The most unfortunate part of all of this is that the beneficiary is stuck in the middle. If the beneficiary is indeed ill enough to require hospital care and would possibly need post-acute services (such as a stay in a skilled nursing facility), he or she still has to have a qualifying three-day inpatient hospital stay (three midnights in an inpatient setting).

Hello, CMS? This is making us all crazy! Two days here, three days there; when will it end? Oh, and don’t forget the 72-hour rule before admission!

Effective Jan. 1 2015, the certification piece of the hospital stay has been moved from being required on all inpatients to being required on outliers and those inpatients with lengths of stay (LOS) greater than 20 days. The rule changed ”need for hospitalization” to ”need for continued hospitalization.” This seems to me like double documenting. If the physician has not documented why a patient remains hospitalized after that long, perhaps that physician should not be practicing in any setting, let alone a hospital setting. 

Wouldn’t prior authorization for every inpatient stay be the right way to handle this? Hospitals have become used to this with commercial and managed care patients for years.

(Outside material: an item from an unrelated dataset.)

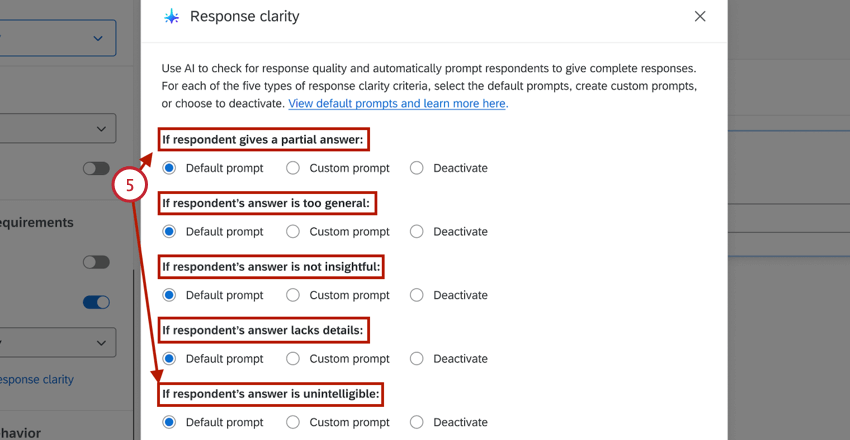The height and width of the screenshot is (440, 850).
Task: Open the dropdown below the blue toggle
Action: coord(57,342)
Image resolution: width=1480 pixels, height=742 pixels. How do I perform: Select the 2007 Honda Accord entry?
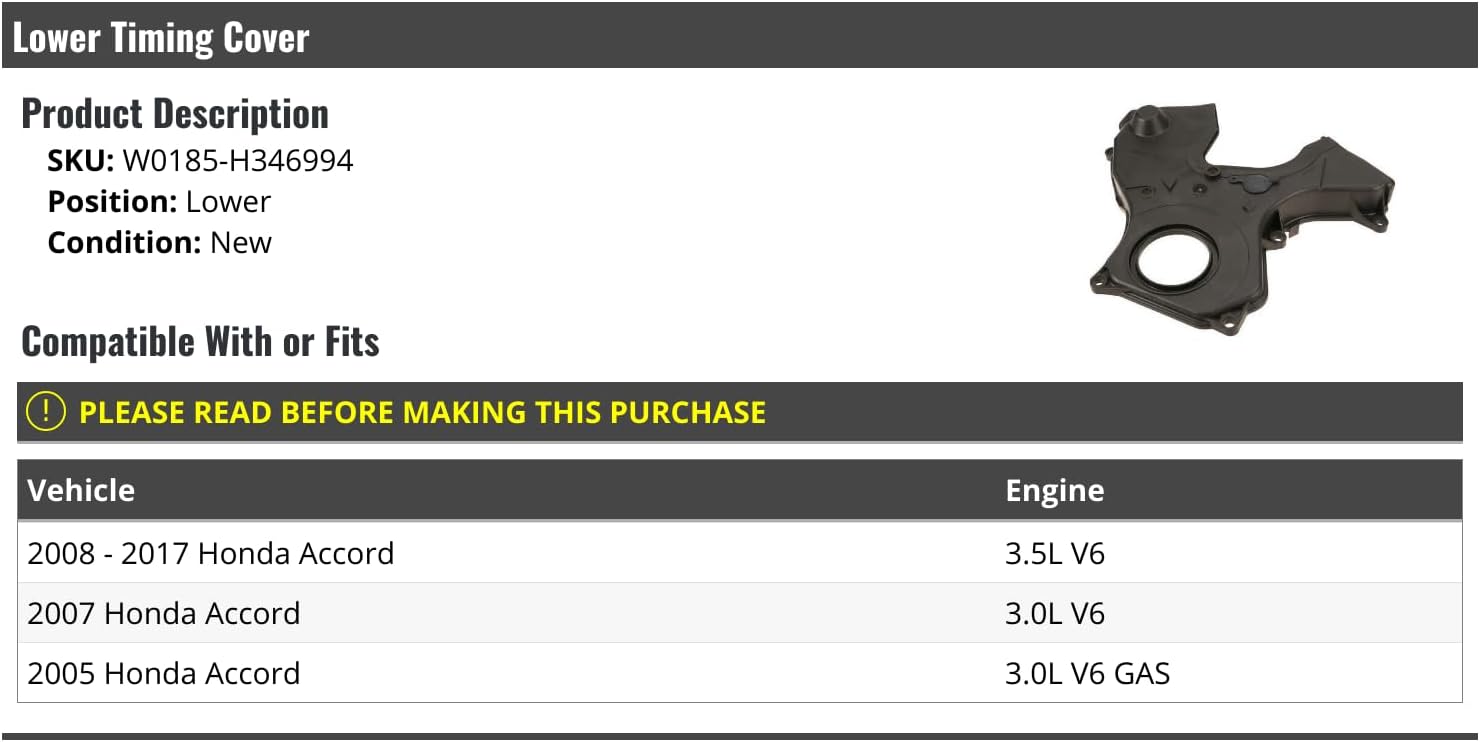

Although I will say that we are seeing a lot of these managed care insurances begin to audit post-hospital stay and look to take their money back – just like recovery auditors. All insurance carriers should provide the ability to discuss a treatment plan with a physician (or with utilization review, which is who is reading the physician-documented treatment plan) and determine based on their own rules whether the patient would be inpatient or outpatient. But please, pay hospitals for what they do: caring for each patient with the most recent, evidence-based guidance we have. Reimbursement would have to change drastically for this to happen, but with the age of bundled payments and accountable care organizations, I think this has merit. Let us work together, insurance company and healthcare team, to determine the most appropriate care for each person in the most appropriate setting.

If only CMS would say, “hey, we messed up and we really did not mean to make this so difficult.” I wish it were that easy.

About the Author   

Mary Beth Pace is the care management system director  for Trinity Health.